**WHAT IS BEING ASKED:** Write out the stretch of the book review from "Occasionally I think" through "May conveys closure.", word for word.

**STUDY TEXT:**
- Opening Delimiter -

Occasionally I think back to an essay prompt our teacher gave us in high school about measuring time. Some people might reference an event by who was president or pope, others might mark its relation as occurring before or after a traumatic experience (pre-COVID, anyone?). For me, I’ve always thought about time, both as a student and teacher, and even now as a parent, as a school year. September brings beginnings; May conveys closure.
I was pleased then, by the structure of Maggie Pouncey’s
novel Perfect Reader which begins, as things should, in the fall. Flora
Dempsey’s life in the city comes to a halt when her father dies, leaving her
the executor. She returns to her childhood home of Darwin, where her father was
president of the local college as well as a renowned literary critic. Just
before his death, he’d bequeathed her a folder of his poems, which she hasn’t
had the courage to read. As she tries to get his affairs in order, she can’t
help but remember her childhood, and the move that prompted her parents’
divorce.
“On the day they moved to Darwin, Flora’s mother went
shopping. She bought a rough-wooled cardigan and a white bumpy bedspread. She
bought them, not liking them, because it’s easier to focus on disliking small,
specific things than your life in general.”
Pouncey not only captures the spirit of each season in
this small college town, but the various ways people cope with grief. Over the course
of the book, Flora seems unmoored by the task ahead of her. But bolstered by renewed
friendships, mornings spent reading poetry, and walking her father’s dog in the
commons, she begins to see how life might just recommence.

- Closing Delimiter -

**RECORDED DATA:**

- Opening Delimiter -

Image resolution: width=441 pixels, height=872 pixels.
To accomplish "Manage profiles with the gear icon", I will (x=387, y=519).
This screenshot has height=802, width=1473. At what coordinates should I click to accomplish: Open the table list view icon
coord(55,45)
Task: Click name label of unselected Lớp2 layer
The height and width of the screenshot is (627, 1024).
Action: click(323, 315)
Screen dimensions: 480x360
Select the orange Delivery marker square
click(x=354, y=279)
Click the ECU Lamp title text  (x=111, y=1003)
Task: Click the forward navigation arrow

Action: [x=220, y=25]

- Closing Delimiter -

**RESULT BELOW:**
Occasionally I think back to an essay prompt our teacher gave us in high school about measuring time. Some people might reference an event by who was president or pope, others might mark its relation as occurring before or after a traumatic experience (pre-COVID, anyone?). For me, I’ve always thought about time, both as a student and teacher, and even now as a parent, as a school year. September brings beginnings; May conveys closure.